Abstract art

Abstract art is a style of art that discards identifiable subject matter. The style originated in the early 1900’s. Abstract art is sometimes called nonobjective art or nonfigurative art.

Abstract art broke with a long tradition in Western culture that considered art a kind of refined illustration. Works of art were often admired because of the importance given to the story or theme they represented. This view began to change in the first decade of the 1900’s. At that time, painters allowed the means of imagemaking—brushstrokes, color, and shapes—to overshadow or distort the subject matter. They discovered that the formal characteristics of painting were interesting in their own right.

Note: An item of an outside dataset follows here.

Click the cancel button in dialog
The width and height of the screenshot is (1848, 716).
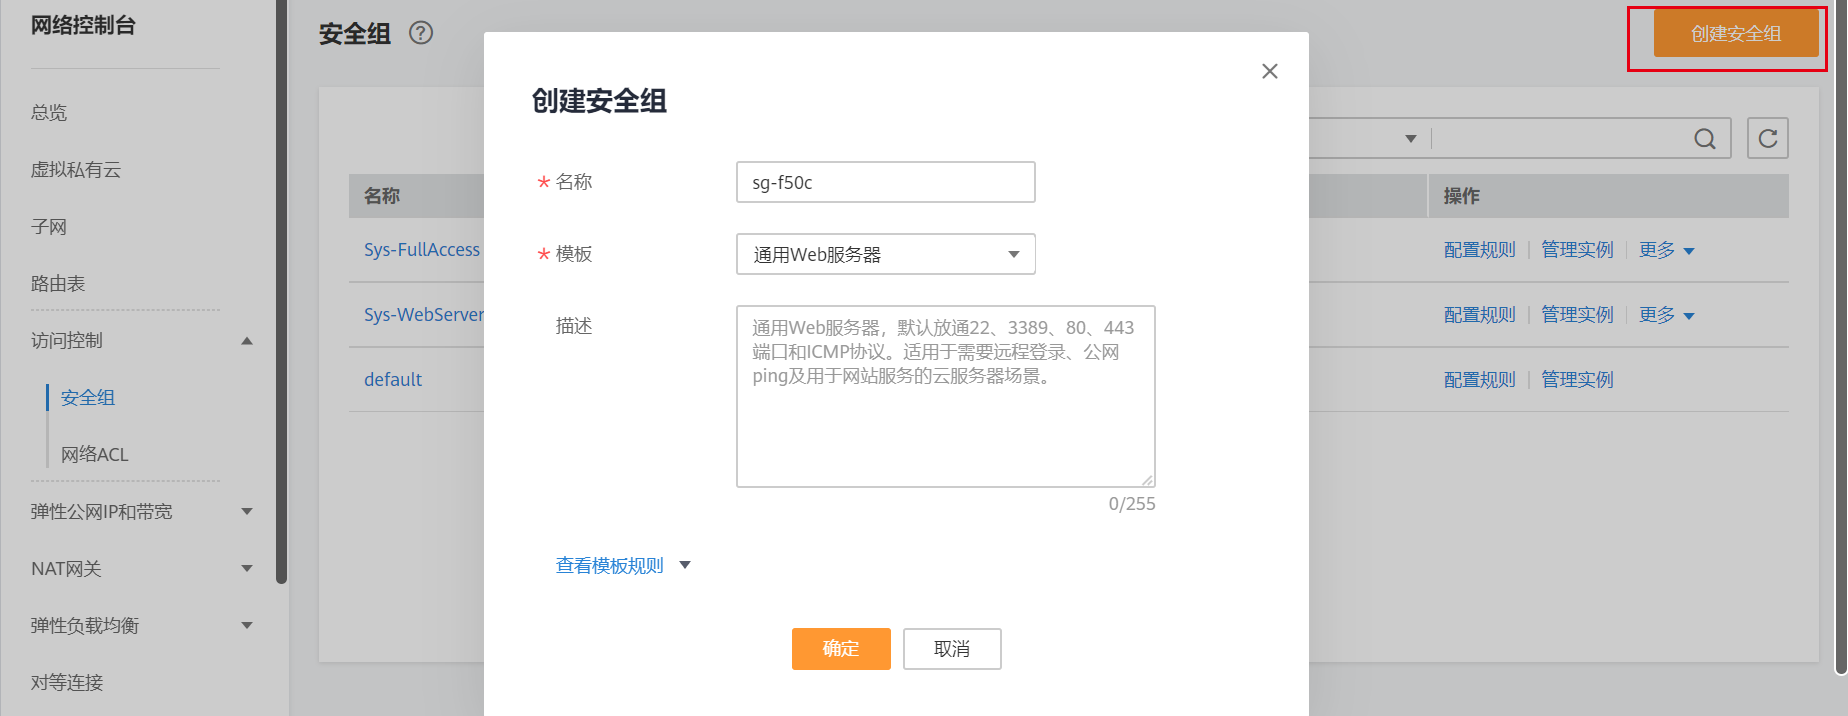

Woman, I by Willem de Kooning
Woman, I by Willem de Kooning

The first abstract art was produced by painters identified with such movements as Fauvism, Expressionism, Cubism, and Futurism. Their paintings were called “abstract,” though subject matter could still be recognized in their work. After about 1910, some artists eliminated all subject matter in favor of pure forms. Two distinct and opposite theoretical defenses of totally abstract art emerged. The Spiritualists worked from the belief that the elements of art could stir the soul and spirit directly. For these artists, references to the material world hindered their ability to convey emotional messages directly and powerfully. Leading artists of this conviction were Wassily Kandinsky and Kasimir Malevich of Russia and Piet Mondrian of the Netherlands.

The other major theory of abstract art was grounded on materialism. It appeared first in the work of the Constructivist artists in Russia about 1915. Their art essentially dealt with textures, shapes, colors, and patterns. Their paintings rejected storytelling, poetry, or emotional experiences. To portray objectively the new age and its scientific basis, artists stressed geometric forms; flat, unmodulated colors; and an impersonal approach to their art. Leading Russian Constructivists included Vladimir Tatlin, El Lissitsky, and Alexander Rodchenko.

The term abstract art was originally confusing because it could mean art with altered but still recognizable content, or totally nonfigurative or nonobjective art. However, by the end of World War II in 1945, the term was used primarily as a synonym for art completely without recognizable subject matter. Total abstraction was given wide publicity through the work of the Abstract Expressionist, or New York School, artists, such as Jackson Pollock, Willem de Kooning, Arshile Gorky, Franz Kline, and Robert Motherwell.